Science Spotlight

PTEN inactivation accelerates lung cancer progression

Impact of PTEN deletion on cancer progression. A. Animals with active PTEN (black) develop SCLC at a slower rate than animals with either one (red) or both (blue) PTEN alleles inactivated. B. Mice with one inactivated PTEN allele develop more extensive SCLC. These tumors all develop neuroendocrine features similar to human SCLC (inset).
Image courtesy Dr. David MacPherson

Small cell lung carcinoma (SCLC) is the most aggressive form of lung cancer, displaying neuroendocrine markers and high rates of metastases. Mutations in both PTEN and PIK3CA have been found in patients with SCLC; however, because of the high number of smoking-induced mutations in SCLC, it is unclear whether these changes in PTEN/PIK3CA are functionally relevant. In a recent paper published in Molecular Cancer Research, Dr. David MacPherson (Human Biology Division) and collaborators from the Carnegie Institution and Cornell University demonstrate that inactivation of PTEN in a mouse model accelerates the progression to cancer, raising the possibility that this pathway may be an effective therapeutic target for some patients with SCLC.

PIK3CA is the catalytic subunit of phosphatidylinositide 3-kinase, a kinase involved in several cellular processes including proliferation and differentiation, and activating mutations of this gene are found in a wide range of cancers. PTEN is a phosphatase that dephosphorylates PIK3CA targets, inhibiting signaling through the AKT pathway, and therefore acting as a potent tumor suppressor. Both PTEN inactivating mutations and PIK3CA activating mutations have been identified in patients with SCLC (Yokomizo, et al., 1998 and Shibata, et al.,  2009). To determine the significance of these mutations in the progression of SCLC, the researchers generated mice lacking one or both alleles of PTEN (PTEN-/+ and PTEN-/-, respectively) in a mouse background lacking both the tumor suppressors p53 and Rb (p53/Rb-/-).

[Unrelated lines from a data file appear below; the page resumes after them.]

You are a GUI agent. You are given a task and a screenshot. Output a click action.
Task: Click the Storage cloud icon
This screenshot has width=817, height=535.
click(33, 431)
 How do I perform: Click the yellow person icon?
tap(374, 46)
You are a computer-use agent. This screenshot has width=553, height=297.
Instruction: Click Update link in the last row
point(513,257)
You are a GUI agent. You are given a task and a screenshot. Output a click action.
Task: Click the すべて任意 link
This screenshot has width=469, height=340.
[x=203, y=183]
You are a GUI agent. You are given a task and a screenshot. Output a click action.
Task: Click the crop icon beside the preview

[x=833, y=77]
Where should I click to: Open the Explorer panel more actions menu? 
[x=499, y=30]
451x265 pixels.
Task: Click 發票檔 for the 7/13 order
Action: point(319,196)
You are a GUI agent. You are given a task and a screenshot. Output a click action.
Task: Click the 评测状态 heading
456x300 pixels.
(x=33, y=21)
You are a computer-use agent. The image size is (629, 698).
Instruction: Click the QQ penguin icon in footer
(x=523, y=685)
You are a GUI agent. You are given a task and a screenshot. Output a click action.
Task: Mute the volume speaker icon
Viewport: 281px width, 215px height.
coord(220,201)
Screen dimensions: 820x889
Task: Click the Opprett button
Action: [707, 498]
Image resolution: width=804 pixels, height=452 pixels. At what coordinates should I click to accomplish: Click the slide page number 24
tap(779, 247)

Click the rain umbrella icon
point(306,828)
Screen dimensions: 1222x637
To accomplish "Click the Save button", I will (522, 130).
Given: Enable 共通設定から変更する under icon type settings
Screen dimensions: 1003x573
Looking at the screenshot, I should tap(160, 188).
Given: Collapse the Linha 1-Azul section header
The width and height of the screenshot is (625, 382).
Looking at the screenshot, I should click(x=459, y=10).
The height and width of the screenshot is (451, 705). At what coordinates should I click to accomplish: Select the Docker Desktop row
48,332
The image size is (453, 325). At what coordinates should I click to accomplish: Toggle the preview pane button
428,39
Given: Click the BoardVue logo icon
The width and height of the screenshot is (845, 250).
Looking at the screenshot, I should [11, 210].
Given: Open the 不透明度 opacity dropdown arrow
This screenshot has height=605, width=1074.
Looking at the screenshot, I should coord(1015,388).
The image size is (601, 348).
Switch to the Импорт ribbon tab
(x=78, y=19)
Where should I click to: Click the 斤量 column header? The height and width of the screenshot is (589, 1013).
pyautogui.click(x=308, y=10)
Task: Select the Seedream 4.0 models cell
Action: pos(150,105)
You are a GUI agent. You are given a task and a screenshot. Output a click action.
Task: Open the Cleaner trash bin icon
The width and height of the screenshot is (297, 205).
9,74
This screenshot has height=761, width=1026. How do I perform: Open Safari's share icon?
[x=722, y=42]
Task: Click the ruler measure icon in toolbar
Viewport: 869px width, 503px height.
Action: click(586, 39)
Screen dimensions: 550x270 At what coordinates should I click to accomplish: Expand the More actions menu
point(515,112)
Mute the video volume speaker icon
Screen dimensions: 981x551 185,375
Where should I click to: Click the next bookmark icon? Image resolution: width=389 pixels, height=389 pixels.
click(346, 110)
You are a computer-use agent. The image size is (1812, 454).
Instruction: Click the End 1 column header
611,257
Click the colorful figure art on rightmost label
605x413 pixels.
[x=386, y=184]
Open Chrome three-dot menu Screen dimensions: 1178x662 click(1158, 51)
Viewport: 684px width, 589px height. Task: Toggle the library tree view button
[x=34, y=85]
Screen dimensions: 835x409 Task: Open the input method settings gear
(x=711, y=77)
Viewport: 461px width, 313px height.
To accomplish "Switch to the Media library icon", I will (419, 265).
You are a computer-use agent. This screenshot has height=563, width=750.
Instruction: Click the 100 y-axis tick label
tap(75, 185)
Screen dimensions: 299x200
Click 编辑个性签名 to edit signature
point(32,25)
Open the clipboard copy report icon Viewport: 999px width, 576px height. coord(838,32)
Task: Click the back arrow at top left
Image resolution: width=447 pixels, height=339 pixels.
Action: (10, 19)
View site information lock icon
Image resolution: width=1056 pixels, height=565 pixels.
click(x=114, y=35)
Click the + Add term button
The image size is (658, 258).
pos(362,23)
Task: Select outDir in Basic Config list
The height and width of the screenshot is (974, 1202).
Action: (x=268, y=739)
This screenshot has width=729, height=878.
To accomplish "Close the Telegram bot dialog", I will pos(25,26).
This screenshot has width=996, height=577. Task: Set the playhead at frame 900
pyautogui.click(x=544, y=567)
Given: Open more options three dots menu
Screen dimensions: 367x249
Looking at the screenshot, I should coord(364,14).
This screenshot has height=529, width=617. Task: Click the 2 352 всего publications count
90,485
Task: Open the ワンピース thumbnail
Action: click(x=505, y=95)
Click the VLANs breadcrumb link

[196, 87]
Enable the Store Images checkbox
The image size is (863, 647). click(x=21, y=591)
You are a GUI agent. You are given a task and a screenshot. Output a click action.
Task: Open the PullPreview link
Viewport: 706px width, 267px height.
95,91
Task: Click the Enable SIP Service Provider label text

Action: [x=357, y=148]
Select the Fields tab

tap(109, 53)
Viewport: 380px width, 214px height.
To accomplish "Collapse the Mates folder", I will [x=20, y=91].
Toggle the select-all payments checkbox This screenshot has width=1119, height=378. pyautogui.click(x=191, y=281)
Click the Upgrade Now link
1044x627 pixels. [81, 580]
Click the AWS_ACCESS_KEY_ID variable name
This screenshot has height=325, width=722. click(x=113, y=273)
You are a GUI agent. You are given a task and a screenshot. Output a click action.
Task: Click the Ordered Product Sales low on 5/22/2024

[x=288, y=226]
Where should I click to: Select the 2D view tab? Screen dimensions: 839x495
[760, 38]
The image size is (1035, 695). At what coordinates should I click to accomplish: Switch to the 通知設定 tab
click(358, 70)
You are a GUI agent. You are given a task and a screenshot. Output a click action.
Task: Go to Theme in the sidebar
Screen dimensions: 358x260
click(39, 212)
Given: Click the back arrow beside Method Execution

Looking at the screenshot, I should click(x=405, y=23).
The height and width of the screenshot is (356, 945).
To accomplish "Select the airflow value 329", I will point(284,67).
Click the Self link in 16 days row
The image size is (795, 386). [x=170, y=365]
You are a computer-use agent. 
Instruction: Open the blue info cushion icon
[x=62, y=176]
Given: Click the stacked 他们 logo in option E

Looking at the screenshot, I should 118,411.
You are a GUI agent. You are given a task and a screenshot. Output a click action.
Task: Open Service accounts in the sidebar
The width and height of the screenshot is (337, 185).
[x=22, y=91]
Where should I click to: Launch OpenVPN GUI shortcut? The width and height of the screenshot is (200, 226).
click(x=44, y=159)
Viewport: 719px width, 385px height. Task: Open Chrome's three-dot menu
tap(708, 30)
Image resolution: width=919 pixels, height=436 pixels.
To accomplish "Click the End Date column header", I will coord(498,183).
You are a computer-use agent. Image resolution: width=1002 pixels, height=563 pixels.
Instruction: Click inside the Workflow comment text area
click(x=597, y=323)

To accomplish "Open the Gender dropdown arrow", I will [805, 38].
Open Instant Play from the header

Mice with a p53/Rb-/- genetic background are an established model of SCLC. These animals typically succumb to their tumor burdens after a relatively long period of time (387 +/- 57 days). The tumors that develop display neuroendocrine markers and are highly invasive. When the authors inactivated a single PTEN allele in these animals, tumorigenesis was substantially accelerated (242 +/- 59 days). Histologically, the tumors in these animals were similar to p53/Rb-/- animals, and 64% of PTEN-/+ animals also had SCLC liver metastases visible at necropsy. Furthermore, animals that did not express PTEN at all developed tumors extremely rapidly (123 +/- 30 days). However, these animals developed adenocarcinomas that could be differentiated histologically from the SCLC-like tumors that PTEN-/+ mice developed.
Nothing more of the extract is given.